### WORK REQUIRED
Your task is to set down the records below again, exactly.

### SUPPLIED RECORDS
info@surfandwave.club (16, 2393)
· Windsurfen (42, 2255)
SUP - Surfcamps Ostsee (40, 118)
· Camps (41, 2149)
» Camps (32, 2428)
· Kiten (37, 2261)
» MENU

### RESULT
info@surfandwave.club (16, 2393)
· Windsurfen (42, 2255)
SUP - Surfcamps Ostsee (40, 118)
· Camps (41, 2149)
» Camps (32, 2428)
· Kiten (37, 2261)
» MENU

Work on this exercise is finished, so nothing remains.